Realmente los 2 primeros tercios del siglo XX español son tristes y habría que ponerlos en justicia, pero no en la que se pretende, todos perdimos, de todos los bandos, derechas, izquierdas y los que están en medio, la mayoría.

La historia es fundamental, oir el pasado para afrontar el futuro, aprender, pero ya sabemos, tropezamos con la misma piedra no 2 veces, mil.

Quién puede estar orgulloso de la guerra civil, de los muertos de la destrucción, ni vencedores ni vencidos.

Un saludo, anonimogr.

Anonymous said...

Si alguna vez acabara ese dolor extraño de alguien perdido sin conocerlo... son curiosas las raíces y como sin haber vivido en una tierra pero al conocerla, desentrañas misterios de ti mismo. Sin el dolor, entiendo a esas familias que buscan en sus raíces, será algo natural, será algo innato, y para cada uno necesario.

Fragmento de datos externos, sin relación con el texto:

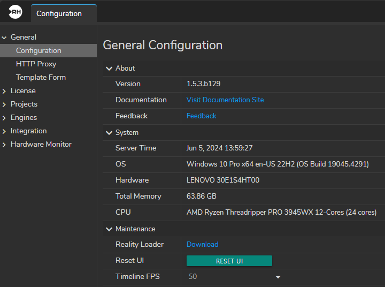Open the Timeline FPS dropdown arrow
Screen dimensions: 385x287
[x=278, y=277]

Emotivas siempre estas anécdotas que cuentas...

Aguamala said...

Gracias Bobby por rescatar este historia de "rescate" para nosotros. Por mi parte, yo estoy un poco en desacuerdo con anonimogr. Discrepo de ese discurso que se ha instalado en nuestra sociedad de que "todos fueron culpables" repartiendo al cincuenta por ciento responsabilidades entre uno y otro bando. Hubo un golpe de estado, contra un gobierno con muchos defectos, pero en el que se podía elegir democráticamente al gobierno (las derechas gobernaron durante la República), en el que las mujeres votaban, en el que el oscurantismo religioso no erá fuerza motora de la sociedad...
Además, parece que todo se queda en la Guerra...Todos fuimos culpables....Y este texto habla precisamente del después, de la represión, del exilio forzoso, de huesos sin nombre, del hambre, del miedo, del silencio. La Historia no debe perder su función social de vista, y en este caso se trata de devolver la dignidad a quienes vivieron con la cabeza agachada, sin venganzas, pero sin titubeos.